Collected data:
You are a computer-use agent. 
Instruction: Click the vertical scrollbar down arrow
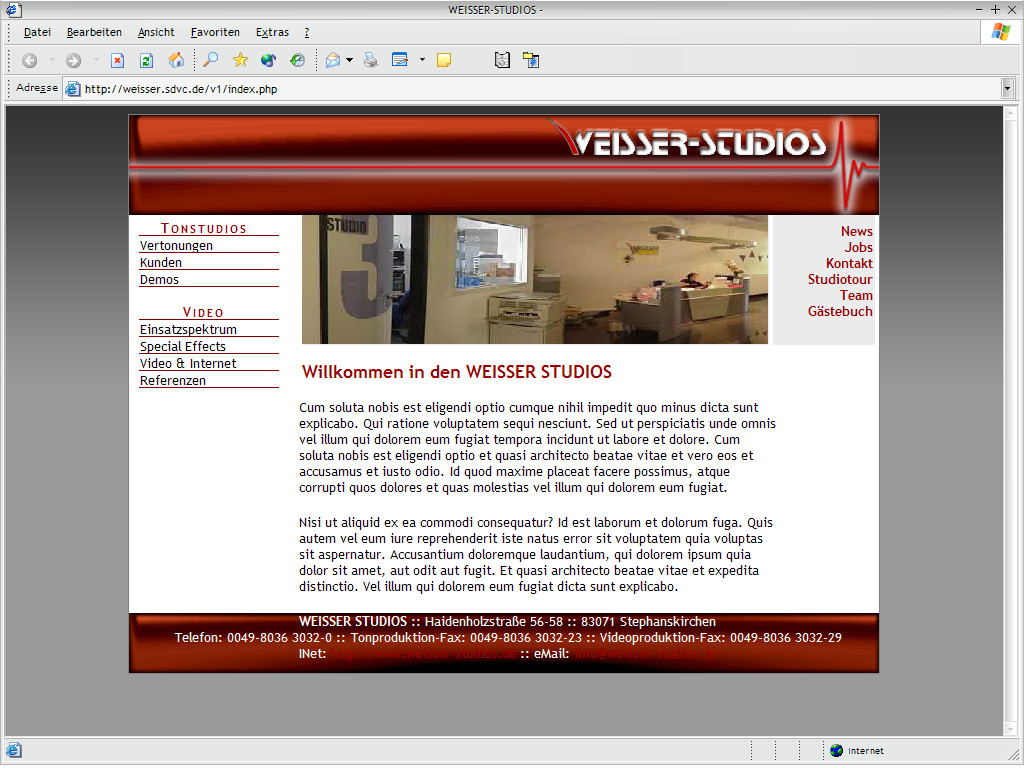pos(1007,729)
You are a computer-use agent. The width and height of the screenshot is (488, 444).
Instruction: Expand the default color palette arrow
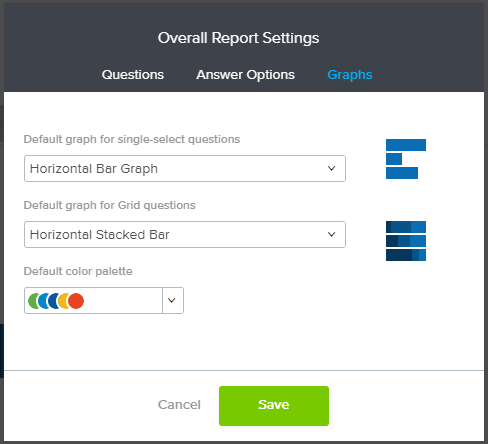173,300
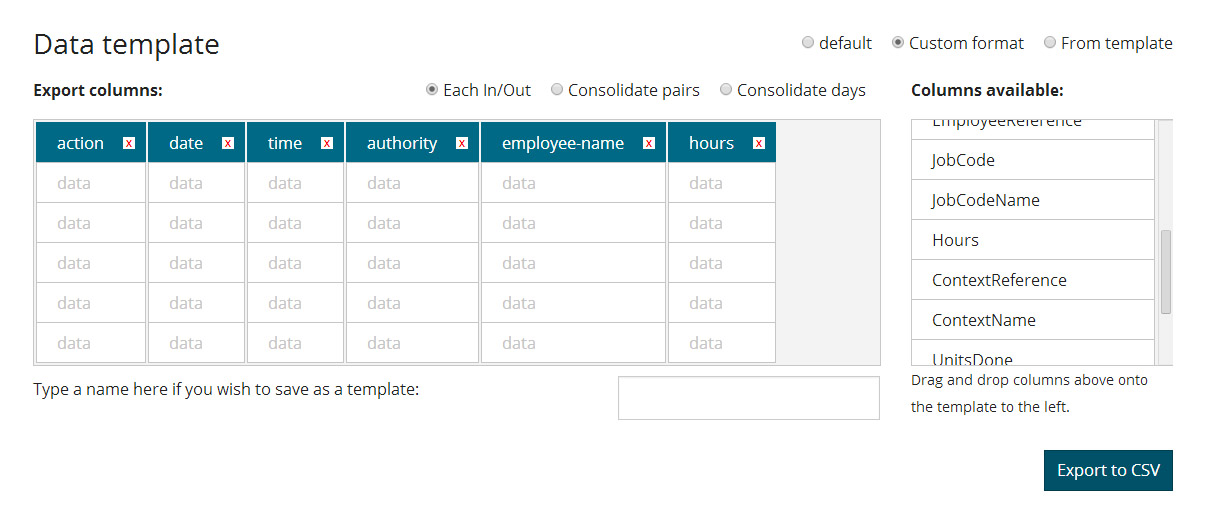Remove the time column with its red x
Image resolution: width=1209 pixels, height=525 pixels.
[x=327, y=143]
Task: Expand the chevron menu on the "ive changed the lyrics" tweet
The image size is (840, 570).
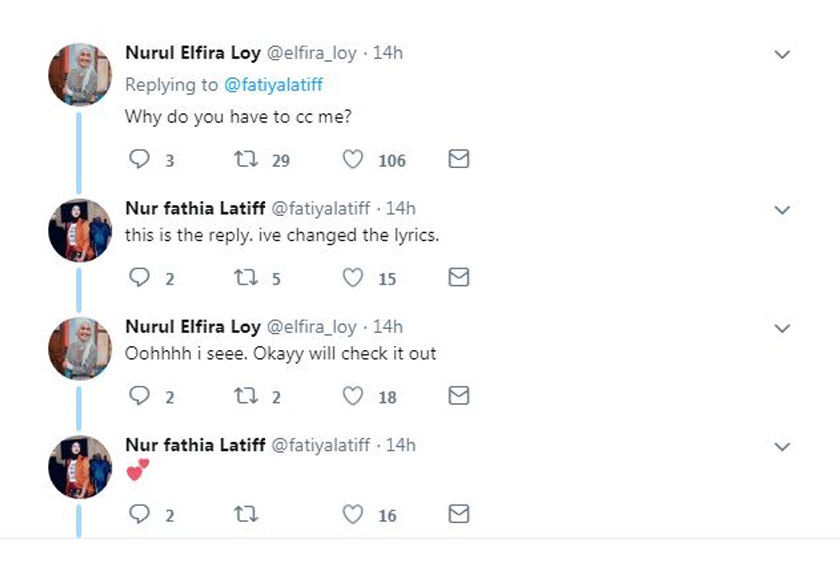Action: click(783, 210)
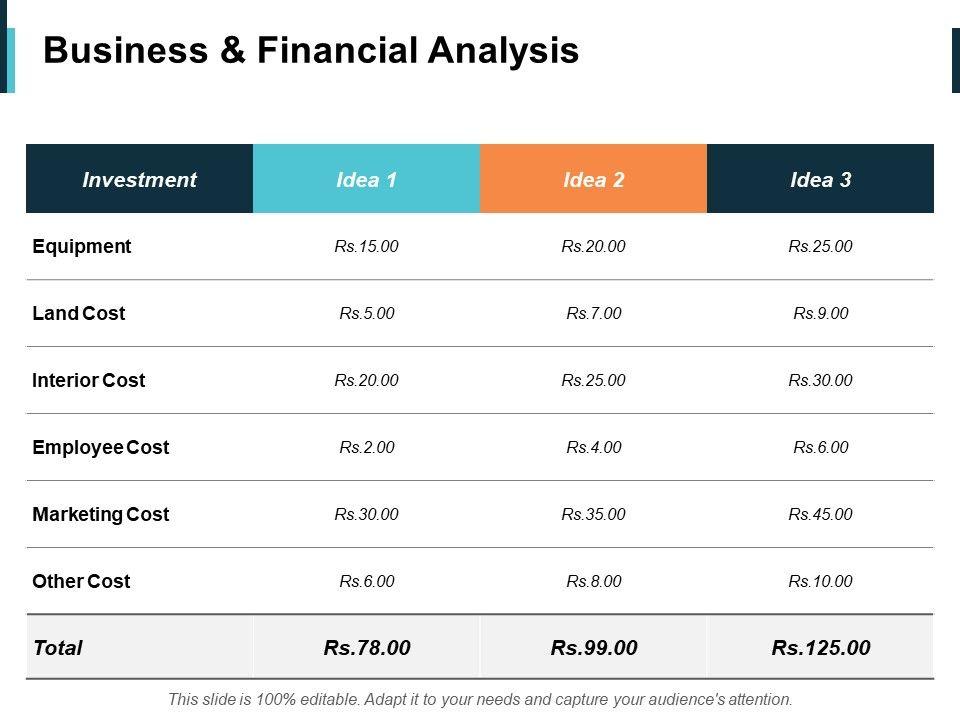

* What the exercise asks *
With the pictures left out, output all the entries exactly.

* Answer section *
You are a computer-use agent. 
Instruction: Click the vertical scrollbar down arrow
pos(1007,729)
You are a computer-use agent. The width and height of the screenshot is (488, 444).
Instruction: Expand the default color palette arrow
173,300
Remove the time column with its red x
Image resolution: width=1209 pixels, height=525 pixels.
[x=327, y=143]
Task: Expand the chevron menu on the "ive changed the lyrics" tweet
The image size is (840, 570).
Action: click(783, 210)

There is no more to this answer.